▶ _Questions to answer_:
1. Answer these questions using the article about Lee March Grayson's bar mitzva, one answer per line, marked to match:
(a) On what date did Grayson make his return trip to the bima at Adath Shalom Synagogue?
(b) In what month and year was Grayson diagnosed?
(c) At which center did Grayson and Cheryl Wrigley link up?
2. Repeat word for word the portion of the article about Lee March Grayson's bar mitzva running from "The two linked" down to "his genetic make-up.".
3. Carry on the article about Lee March Grayson's bar mitzva from the point where it stops.

▶ _Provided passage_:
● ● ●

Bar mitzva traditionally marks a boy’s reaching the milestone year of 13.
This month, attorney Lee March Grayson of Randolph used the time-honored ritual to mark another milestone — 13 years of remission from an acute and life-threatening form of leukemia.
When he made a return trip to the bima Dec. 5 at Adath Shalom Synagogue in Morris Plains, it was a celebration of life itself.
“It was a very spiritual and moving service,” he told NJ Jewish News 10 days later. “It commemorated a milestone, and it had deep meaning for me.”
“It was a great day. It was a shul-wide celebration,” said Rabbi Mark Biller.
Just a year earlier, Biller presided at Grayson’s wedding to his wife, Judy. “It never occurred to me that I would officiate at somebody’s wedding and at their bar mitzva a year later,” the rabbi said.
When Grayson was diagnosed in August 1995, doctors said his chance of survival was “slim.”
“At 34 years of age, you don’t normally think of your future in terms of just two or three years,” he wrote in a preface to the program he distributed at the “bar mitzva” service.
After his diagnosis, he put his law practice in Randolph and his teaching schedule at the County College of Morris on hold while he hunted for salvation in the form of a compatible bone marrow donor.
It took more than a year for Grayson to meet his match — Cheryl Wrigley of Ventnor. Nearly a decade earlier she had enrolled with the National Bone Marrow Donors Program registry while working in the radiology department of Morristown Memorial Hospital.
The two linked up at the Fred Hutchinson Cancer Research Center in Seattle, one of the few places in the United States that had experience dealing with two problems — Grayson’s rare form of leukemia and Wrigley’s less-than-perfect match-up with his genetic make-up.
It turned out to be a wise choice of hospital.

● ● ●

▶ _Supplied entries_:
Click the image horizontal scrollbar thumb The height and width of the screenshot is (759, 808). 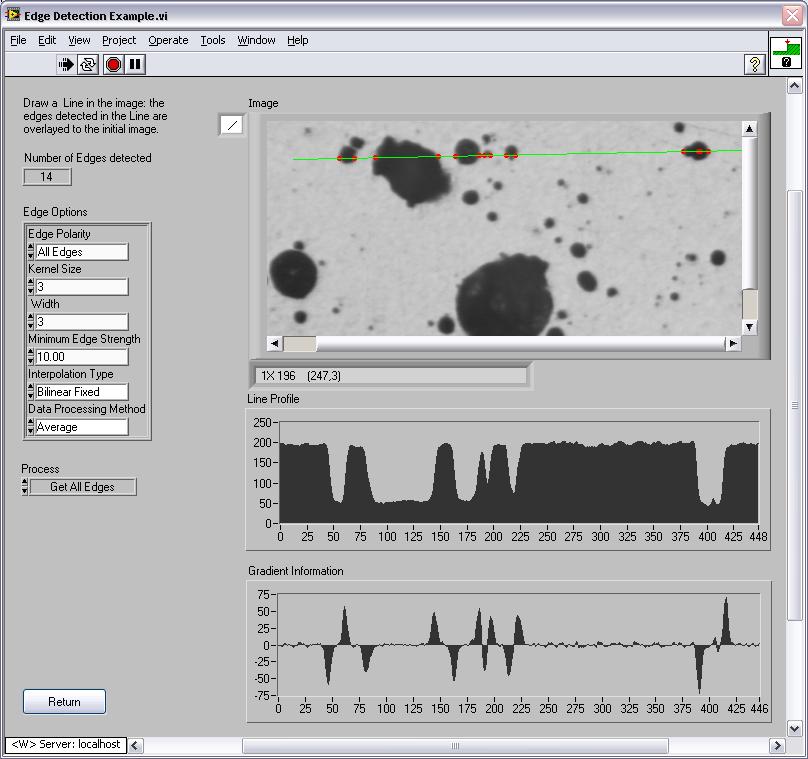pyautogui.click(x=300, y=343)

● ● ●

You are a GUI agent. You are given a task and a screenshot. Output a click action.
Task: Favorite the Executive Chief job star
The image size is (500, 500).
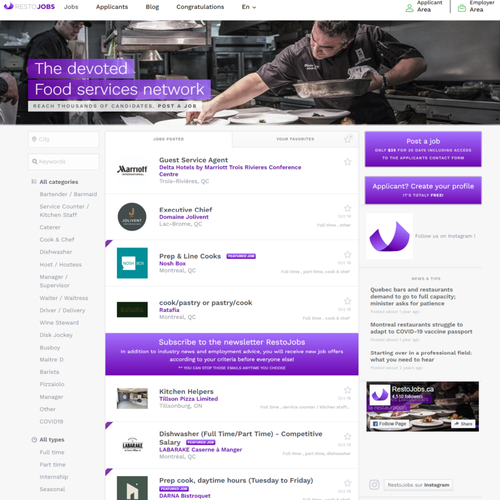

● ● ●

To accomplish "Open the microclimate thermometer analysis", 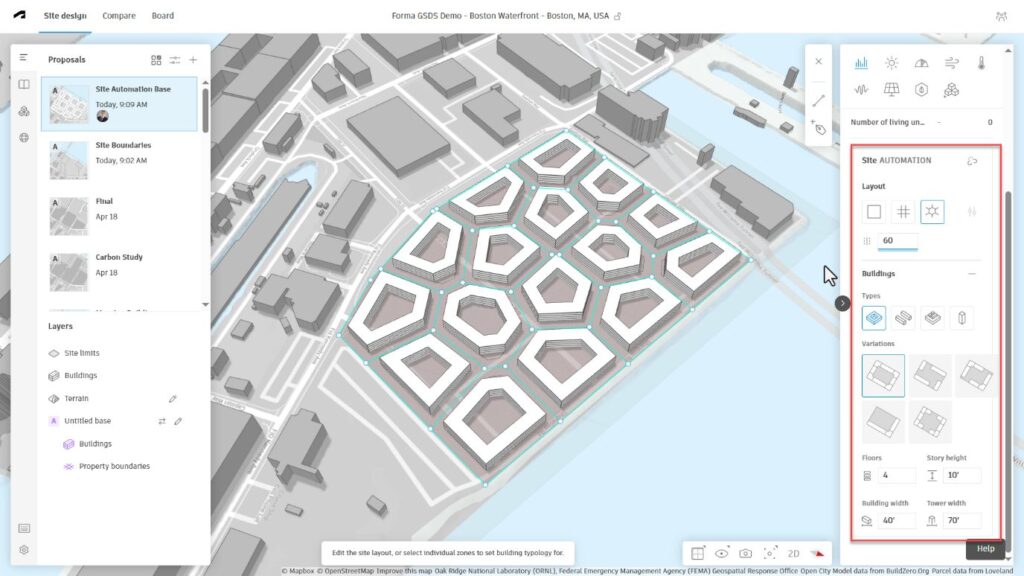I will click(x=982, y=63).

● ● ●

▶ _Answers by task_:
1.
(a) Dec. 5
(b) August 1995
(c) The Fred Hutchinson Cancer Research Center in Seattle

2.
The two linked up at the Fred Hutchinson Cancer Research Center in Seattle, one of the few places in the United States that had experience dealing with two problems — Grayson’s rare form of leukemia and Wrigley’s less-than-perfect match-up with his genetic make-up.

3.
In November of 1996, doctors there destroyed Grayson’s bone marrow with high doses of chemotherapy and radiation before injecting Wrigley’s into his depleted immune system.
Grayson said he “was brought to the brink of death. It is the atomic bomb of cancer treatment.”
The transplant succeeded. “There is no cure for cancer but I am in remission, I am alive, and I’m doing as well as can be expected,” he said.
Grayson called the transplant his “rebirth,” and decided to mark the 13th year since the procedure with the traditional Jewish ritual. Along with friends and family members, attending the ceremony were Wrigley and volunteer Diana Greenbaum, who helped Grayson and his family at the hospital. He dedicated the service to his parents, Stella Hart Grayson and Leonard Grayson.
“Strange as this may sound, I found that cancer can be inspirational. A new way to look at life,” Grayson wrote in the program. “The rat race is no longer important. Family and friends are the only things that matter.”
In addition to resuming his career, Grayson founded a nonprofit organization called Marrow Power (www.marrowpower.org) “to help others traveling the same frightening road as I did.”
Grayson counsels others with leukemia “to be strong, disciplined, determined, and never ever give up.”